While the game's scale can be difficult to fathom at times, it also takes a toll on its performance. I played 25 hours of the PC version on my aging Nvidia GeForce 1080 GTX (thanks, GPU shortage) and while it runs at a consistent 60 fps for the most part (at 1080p), there's a persistent issue with micro-stutters every few seconds, especially during boss fights in the overworld. Though my PC is far from a world-beater, it does exceed the recommended specs, and I've heard reports that the micro-stuttering is an issue regardless of how powerful your rig is. Overall, while the stuttering is far from game-breaking, it can get somewhat annoying at times, so let's hope FromSoftware can fix it soon, ideally with a day one patch.
The topic of challenge in Elden Ring is a tricky one to tackle, as it varies strongly from person to person, and it's likely that a substantial number of its players will never have delved into a FromSoftware game before. No matter where you fall on the spectrum, the bottom line is this: Elden Ring is comparable in difficulty to previous Souls games, but its open-world nature makes it really easy to accidentally stumble your way into facing impossible odds. In those cases, it's best to sprint your way out and explore a part of the map that's more tuned to your current capabilities — though I doubt that'll stop the truly hardcore among us from carving their own strange path through the Lands Between.
For my own part, I've found most of Elden Ring's optional content to be stout but doable after a few tries at most. The two major bosses of Stormveil Castle, in contrast, tore me up and wiped the floor with me at least twenty or thirty times before I triumphed. For a series that prides itself on the quality of iconic first bosses like Bloodborne's Father Gascoigne and Dark Souls 3's Iudex Gundyr, Elden Ring's Mergit the Fell Omen is going to be a tough roadblock for many newbies to clear. Just remember: there's no shame in summoning, if that's your thing.
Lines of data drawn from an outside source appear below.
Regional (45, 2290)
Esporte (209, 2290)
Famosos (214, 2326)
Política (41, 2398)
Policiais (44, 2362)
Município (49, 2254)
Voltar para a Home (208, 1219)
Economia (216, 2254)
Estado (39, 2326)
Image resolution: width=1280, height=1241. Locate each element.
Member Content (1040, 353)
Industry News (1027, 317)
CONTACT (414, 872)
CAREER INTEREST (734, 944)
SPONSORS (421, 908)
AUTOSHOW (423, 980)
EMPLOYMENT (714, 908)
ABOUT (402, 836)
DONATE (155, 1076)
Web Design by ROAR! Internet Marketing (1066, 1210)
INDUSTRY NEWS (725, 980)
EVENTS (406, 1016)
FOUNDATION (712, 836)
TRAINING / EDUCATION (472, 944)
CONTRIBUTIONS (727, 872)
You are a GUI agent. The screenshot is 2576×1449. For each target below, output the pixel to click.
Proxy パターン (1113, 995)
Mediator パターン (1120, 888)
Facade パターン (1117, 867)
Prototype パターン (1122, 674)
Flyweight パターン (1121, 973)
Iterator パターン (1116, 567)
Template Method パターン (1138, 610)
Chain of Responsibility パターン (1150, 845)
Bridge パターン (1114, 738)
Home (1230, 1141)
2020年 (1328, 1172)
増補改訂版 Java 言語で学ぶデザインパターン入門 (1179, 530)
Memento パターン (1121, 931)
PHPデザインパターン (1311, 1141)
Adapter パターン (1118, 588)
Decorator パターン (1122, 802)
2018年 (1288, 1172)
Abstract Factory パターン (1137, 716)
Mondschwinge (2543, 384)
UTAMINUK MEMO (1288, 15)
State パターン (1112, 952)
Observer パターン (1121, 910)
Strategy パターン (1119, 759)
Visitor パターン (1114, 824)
Overall, while it's fair to say that Elden Ring shares much of its design with previous games in the series, it does have its own unique flavor — which might not be to everyone's tastes. Mobs of easy-to-kill enemies are much more prevalent than in, say, Dark Souls 1, which means that ranged options like a bow are almost necessary at times.
The new stealth system can help you clear out enemy camps one-on-one to avoid dealing with crowds of mooks, even if it is a bit simplified. For the most part, as long as you're crouching, you can easily get the drop on even tough foes if they haven't looked directly at you, which can definitely help with the tougher minibosses.
Of course, the well-worn Souls complaints apply here, too: The game's camera still has a mind of its own in cramped spaces, and it's still annoying when you die because your sword clanked against the wall instead of hitting the guy right in front of you. It also seems like almost everything in the overworld wants to kill you, which can be an annoyance at times, especially because you can't use the map during combat, even when the foe is more than a league away.
But what else is there to say, really? Taken as a whole, Elden Ring is no less than a dream game: my dream game, to be exact. From the days we spent driving through Grand Theft Auto 3's messy, vibrant Liberty City to the sense of wonder that kindled in us when we first explored Ryo's immaculately-detailed house in Shenmue, we have waited for a game that combined first-rate gameplay with an enigmatic, beguiling world worthy of exploration. For me, Elden Ring is that game, and there can be no greater accolade than that.